Verpackungsmaschinen
Flexible HMIs
Im Zuge neuer Bedienkonzepte steigen die Anforderungen an HMI-Systeme – auch bei Verpackungsmaschinen. Christ Packing Systems setzt auf HTML5-Technologie mit responsive Design und Gestenunterstützung.
Aufgrund steigender Anforderungen an die HMI-Software bezüglich Gestaltung und Bedienung sowie zunehmender Nachfrage nach Unterstützung von Mobilgeräten wurde bei der Firma Christ Packing Systems die Recherche nach Alternativen zum bisher eingesetzten Visualisierungs-Tool gestartet. Das Unternehmen ist ein Hersteller von Verpackungsmaschinen für die Sekundär- und Endverpackung. Die im bayrischen Ottobeuren ansässige Firma blickt auf über 65 Jahre Erfahrung im Bereich Verpackungsmaschinen zurück.

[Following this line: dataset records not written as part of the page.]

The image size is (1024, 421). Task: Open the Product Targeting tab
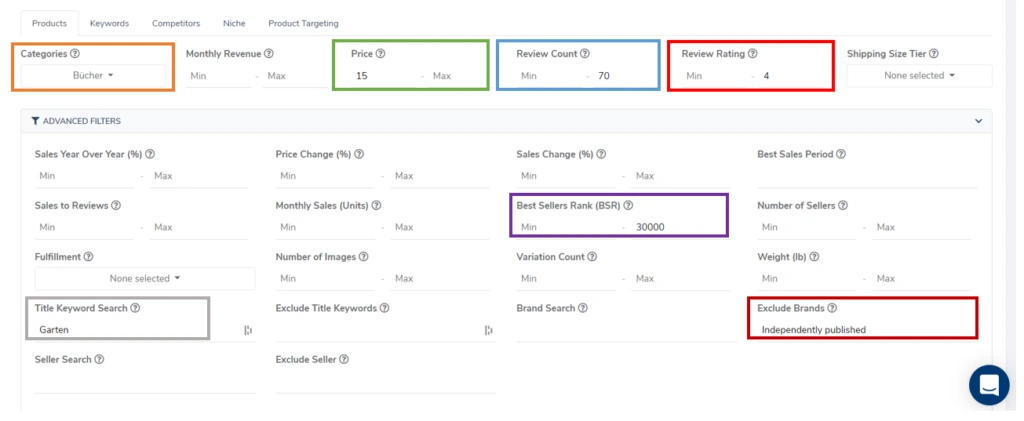[303, 23]
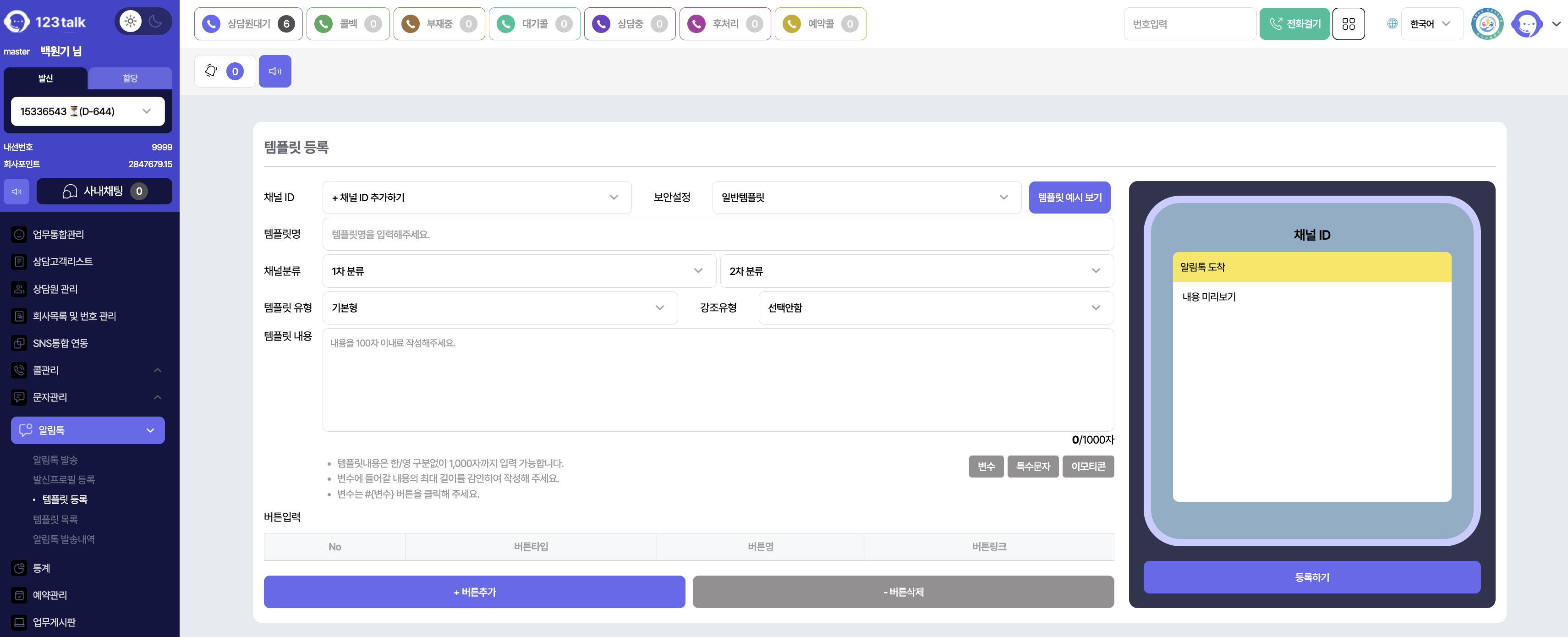Collapse the 알림톡 sidebar menu

(88, 430)
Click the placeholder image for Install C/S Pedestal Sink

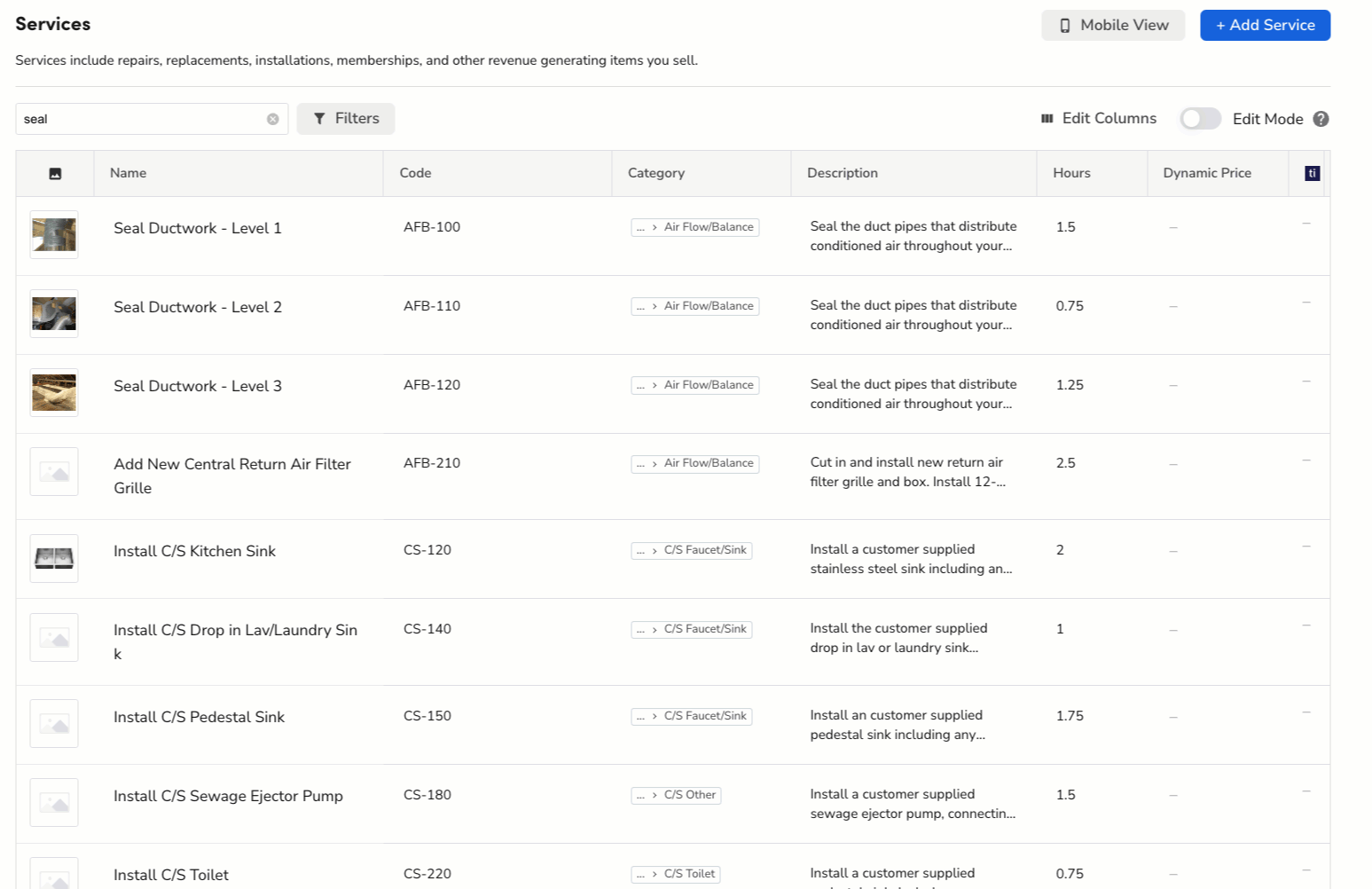[54, 724]
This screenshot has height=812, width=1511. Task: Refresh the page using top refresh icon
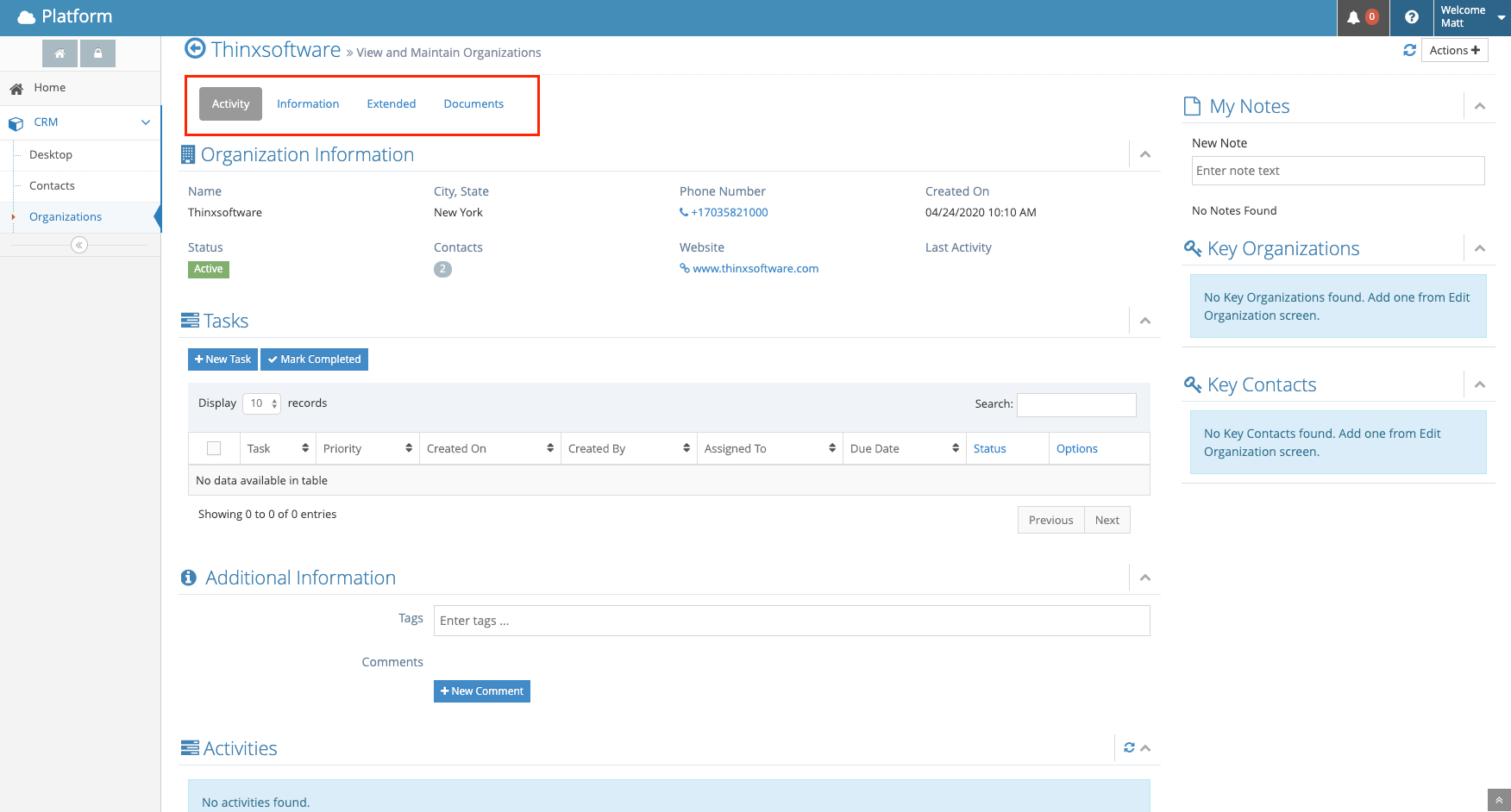coord(1409,50)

Eine der wesentlichen Anforderungen an das zukünftige HMI-Tool war die leichte Konfigurierbarkeit der Oberfläche, ohne Programmier- oder Web-Kenntnisse. Grafische und gestalterische Anforderungen sollten einfach umsetzbar sein. Zusätzlich war das Zusammenspiel der HMI-Software mit SPS-Typen verschiedener Hersteller elementar wichtig. Nach intensiven Evaluierungen fiel Anfang 2016 bei Christ in der Abteilung Software-Entwicklung die Entscheidung auf die HMI/SCADA-Software ‚Procon-Web‘ von GTI-Control.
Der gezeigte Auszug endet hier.